In a career full of firsts — first Jewish medical student offered residency at Presbyterian Hospital, founder of the area’s first cardiac catheterization lab, one of the region’s first cardiologists, and others — Seymoure Krause was most proud of one part of his extraordinary career in health care.
“He was an old-fashioned doctor who gave all of himself to every one of his patients,” said his daughter, Barbara Krause.
In a career that spanned 70 years in the Pittsburgh area, Dr. Krause saw thousands of patients, both as a cardiologist and internist, frequently seeing the grandchildren of some of his earliest patients in practices in Braddock, Forest Hills and Pittsburgh — including some patients who moved out of state but would come back to have him do their annual checkup.
“Years ago, I told a friend of his, ‘He’s like [the gentle television show doctor] Marcus Welby M.D.’ And he said, ‘No, Dr. Welby was like your dad. They modeled him after your dad,’ ” Ms. Krause said.
Dr. Krause, 97, who only stopped practicing medicine three years ago, died Tuesday morning at his home in Oakland.
No specific cause of death was noted, his daughter said, because “he just died of old age.”
He reached that old age at least in part by long ago taking the advice he gave to all of his patients: That the heart was a muscle and should be cared for as such with a good diet, regular exercise and — shockingly then — avoiding smoking.
“He would even go to the YMCA and exercise with his patients back then, because he believed in it,” said his son, Norman, an orthopedic surgeon.

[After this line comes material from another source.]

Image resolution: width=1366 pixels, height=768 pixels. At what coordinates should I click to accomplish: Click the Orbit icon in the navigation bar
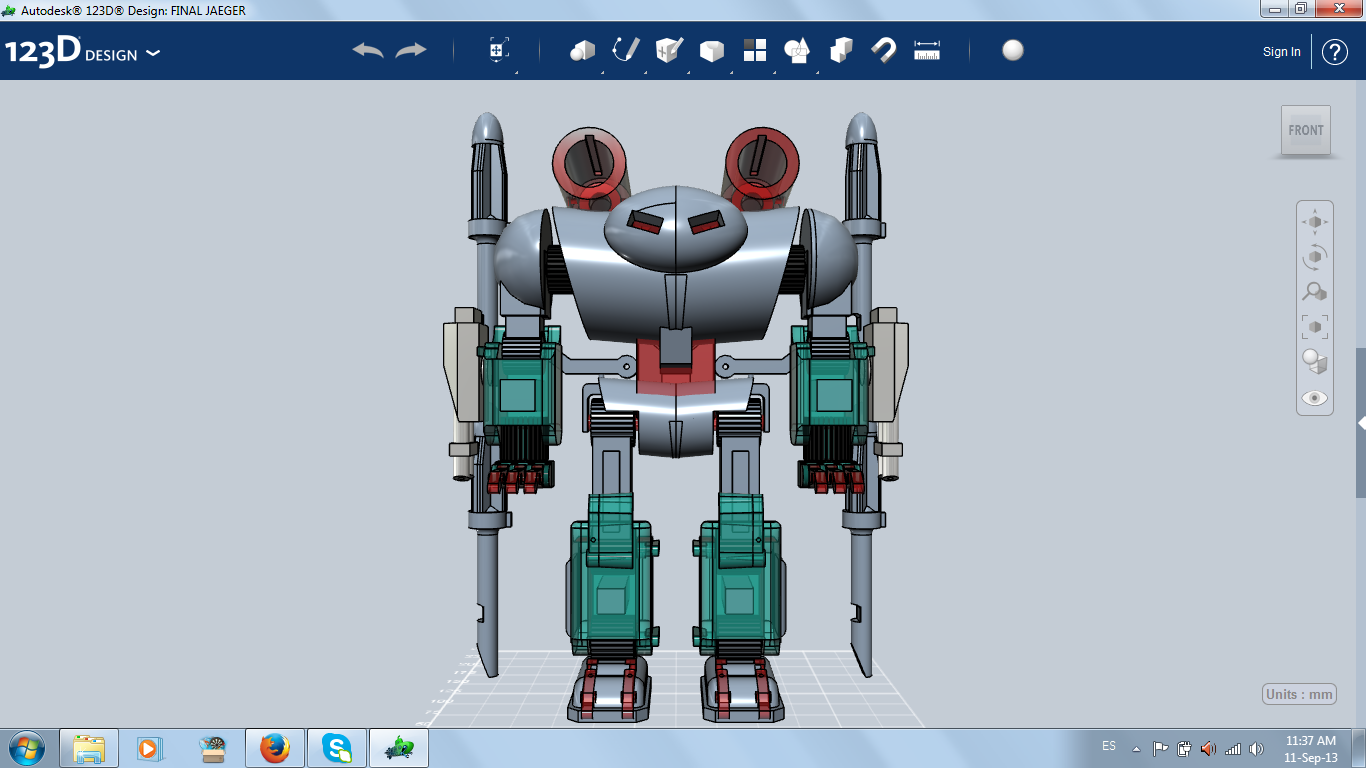point(1314,256)
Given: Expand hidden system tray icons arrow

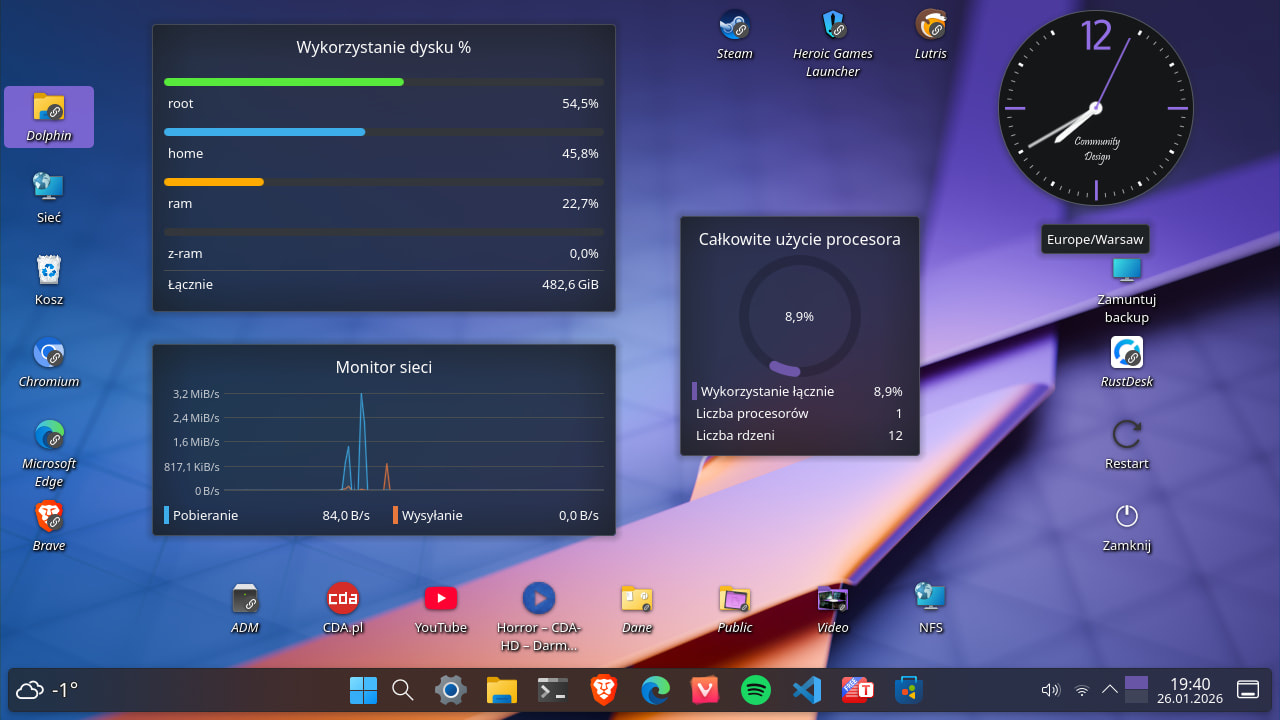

Those recommendations were not fully understood by all doctors in the 1950s and 1960s when Dr. Krause was talking about such steps to a healthy life, not just to patients, but as an expert in health stories in the news.
His patients took his advice, not only because they respected him, but because he respected his patients, said Rita Coultas, a nurse who worked alongside Dr. Krause for 38 years until she retired in 1990.
“As he would say, ‘The heart is only part of the body, and you have to treat the whole person,’” Ms. Coultas said.
He took time to listen to everything his patients had to say, said Larry Adler, a cardiologist who was Dr. Krause’s partner for 50 years beginning in 1963.
“His patients loved him,” said Dr. Adler, who still practices, “because he was about caring for the patient; not just the illness, but their family life, their work life.”
Dr. Krause was born in Pittsburgh to Sam and Gizella Krause, who had both emigrated from Hungary in the 1890s as children.
The youngest of five children, he grew up in Braddock, where his father founded and ran the longtime clothier S.M. Krause on Braddock Avenue.
After graduating from the University of Pittsburgh medical school, he turned down that famed residency at Presbyterian Hospital in favor of one from Montefiore Hospital. He interrupted his residency to serve as a physician in the Air Force during World War II, before completing his medical training and opening a practice with his older brother, Gilbert, starting in Braddock, not far from their father’s clothing store.
Over the next 70 years, Dr. Krause would serve as the head of cardiology at Braddock General Hospital and Homestead Hospital, open with Dr. Adler the first cardiac rehabilitation facility in the area, hold leadership positions at Montefiore, and serve on the faculty at the University of Pittsburgh School of Medicine.
He and his wife of 67 years, Corinne Azen Krause, have long been philanthropists, contributing to many causes, including, most recently, Jewish Residential Services, which will soon erect a tower in Squirrel Hill named in the family’s honor, his daughter said.
His Jewish faith and his family were the rocks of his life, his granddaughter Molly Krause said, and the family relied heavily on him.
“He was really wise, like, a total mensch,” she said, using the Yiddish word for a person of integrity. “He had so much wisdom.”
In addition to his wife and Norman, Barbara and Molly Krause, Dr. Krause is survived by daughters Kathy and Diane, and two other grandchildren, Mason and Spencer.
Visitation will be at 10 a.m. today at Ralph Schugar Funeral Chapel, 5509 Centre Ave., Pittsburgh, followed by a service at 11 a.m. Burial will follow at Beth Shalom Cemetery in Shaler.